#### GIVEN PASSAGE ####
There’s a long-standing Irish tradition observed in bars and pubs far from the Emerald Isles: If offered a pint of Guinness beer outside their native land, Irish drinkers may mutter about unpleasant aftertastes and provide scathing commentary on the bartender’s tapping technique.
Guinness, they say, doesn’t travel well.
That oft-repeated assertion was tabled several years ago at a pub in Oxford, where members of the Brisbane Initiative, an international primary care research leadership program, had gathered. Liam Glynn, of the National University of Ireland in Galway, was reluctant to drink the famously dense stout outside Ireland, and that, says Daniel Kotz, an epidemiologist at Maastricht University Medical Center in the Netherlands, “was the moment we started to think about this issue.”
“We normally do research on other topics,” Kotz adds — smoking cessation programs, peanut allergies, cardiovascular multimorbidity, arthritis, the overprescription of antibiotics — but on that day, the idea of an intercontinental scientific evaluation of the Guinness theory began to ferment.
“As funding in beer research typically goes into drinking itself, there is little existing scientific evidence in this field,” the researchers note in their paper in the latest issue of the Journal of Food Science.
One year, 33 cities, 71 pubs and 103 pints of Guinness later — not including “extensive pretesting” — Kotz, Glynn and two other members of the Brisbane Initiative, Christian Mallen of the University of Keele in the United Kingdom and Jochen Cals, also with Maastricht University Medical Center in the Netherlands, concluded that there was something to the Irish beer lore.
#### LISTED ENTRIES ####
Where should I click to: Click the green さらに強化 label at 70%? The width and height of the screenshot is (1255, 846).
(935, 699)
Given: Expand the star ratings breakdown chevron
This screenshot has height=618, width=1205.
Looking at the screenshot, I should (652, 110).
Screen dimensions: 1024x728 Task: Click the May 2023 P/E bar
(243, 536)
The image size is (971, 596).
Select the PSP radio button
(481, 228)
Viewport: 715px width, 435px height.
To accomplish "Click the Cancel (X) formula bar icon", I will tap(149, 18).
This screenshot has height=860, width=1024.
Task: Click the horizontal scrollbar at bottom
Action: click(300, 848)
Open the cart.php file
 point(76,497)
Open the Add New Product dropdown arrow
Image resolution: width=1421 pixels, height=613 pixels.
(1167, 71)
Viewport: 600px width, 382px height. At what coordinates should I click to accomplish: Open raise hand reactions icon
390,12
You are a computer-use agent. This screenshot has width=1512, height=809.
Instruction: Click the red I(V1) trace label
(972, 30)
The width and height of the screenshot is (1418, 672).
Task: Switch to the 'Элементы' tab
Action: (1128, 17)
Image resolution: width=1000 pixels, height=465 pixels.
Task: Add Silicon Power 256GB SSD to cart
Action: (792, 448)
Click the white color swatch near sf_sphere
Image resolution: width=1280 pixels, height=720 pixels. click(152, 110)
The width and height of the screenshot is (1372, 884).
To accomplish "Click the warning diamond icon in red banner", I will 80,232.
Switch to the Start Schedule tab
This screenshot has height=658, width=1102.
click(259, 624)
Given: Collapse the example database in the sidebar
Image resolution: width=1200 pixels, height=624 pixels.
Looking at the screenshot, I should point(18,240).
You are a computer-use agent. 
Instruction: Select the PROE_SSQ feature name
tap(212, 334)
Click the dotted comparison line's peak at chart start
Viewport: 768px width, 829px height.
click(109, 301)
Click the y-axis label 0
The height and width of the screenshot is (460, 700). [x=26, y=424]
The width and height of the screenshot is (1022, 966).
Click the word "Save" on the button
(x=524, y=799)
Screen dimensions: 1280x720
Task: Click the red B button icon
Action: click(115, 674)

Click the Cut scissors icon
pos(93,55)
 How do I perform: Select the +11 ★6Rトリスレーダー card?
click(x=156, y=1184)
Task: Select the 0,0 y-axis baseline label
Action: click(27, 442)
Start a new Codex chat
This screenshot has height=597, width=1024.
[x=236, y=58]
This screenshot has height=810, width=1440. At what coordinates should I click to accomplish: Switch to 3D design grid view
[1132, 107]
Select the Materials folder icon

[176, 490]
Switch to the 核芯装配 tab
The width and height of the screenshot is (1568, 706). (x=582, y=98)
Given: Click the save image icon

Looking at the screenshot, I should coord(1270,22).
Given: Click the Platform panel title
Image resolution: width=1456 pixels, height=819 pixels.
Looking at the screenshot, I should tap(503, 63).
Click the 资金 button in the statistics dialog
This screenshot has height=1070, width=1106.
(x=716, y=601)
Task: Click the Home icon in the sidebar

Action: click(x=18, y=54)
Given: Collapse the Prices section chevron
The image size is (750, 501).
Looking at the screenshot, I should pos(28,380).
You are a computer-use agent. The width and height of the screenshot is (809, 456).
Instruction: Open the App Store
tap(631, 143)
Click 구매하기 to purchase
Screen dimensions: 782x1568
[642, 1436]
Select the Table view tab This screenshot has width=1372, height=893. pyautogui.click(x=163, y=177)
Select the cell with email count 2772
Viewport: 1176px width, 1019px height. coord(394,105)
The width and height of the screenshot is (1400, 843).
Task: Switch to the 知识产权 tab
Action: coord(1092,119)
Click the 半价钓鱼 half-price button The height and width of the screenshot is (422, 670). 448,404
####
# SET OF TASKS:
• 1. In the Guinness article, which journal published the researchers' paper?
• 2. List the research topics that the Guinness article names as the ones Kotz and his colleagues normally study.
• 3. Does the Guinness article support each statement below? Answer yes or no, and quote the words from the article that decide it.
(a) Daniel Kotz is an epidemiologist at Maastricht University Medical Center.
(b) The researchers sampled Guinness in 103 pubs.
(c) Christian Mallen is affiliated with the University of Keele.
Answer using only the Guinness article.

# ANSWERS FOR THIS EXERCISE:
• 1. The Journal of Food Science.

• 2.
- Smoking cessation programs
- Peanut allergies
- Cardiovascular multimorbidity
- Arthritis
- The overprescription of antibiotics

• 3.
(a) Yes: "Daniel Kotz, an epidemiologist at Maastricht University Medical Center in the Netherlands"
(b) No: "33 cities, 71 pubs and 103 pints of Guinness"
(c) Yes: "Christian Mallen of the University of Keele in the United Kingdom"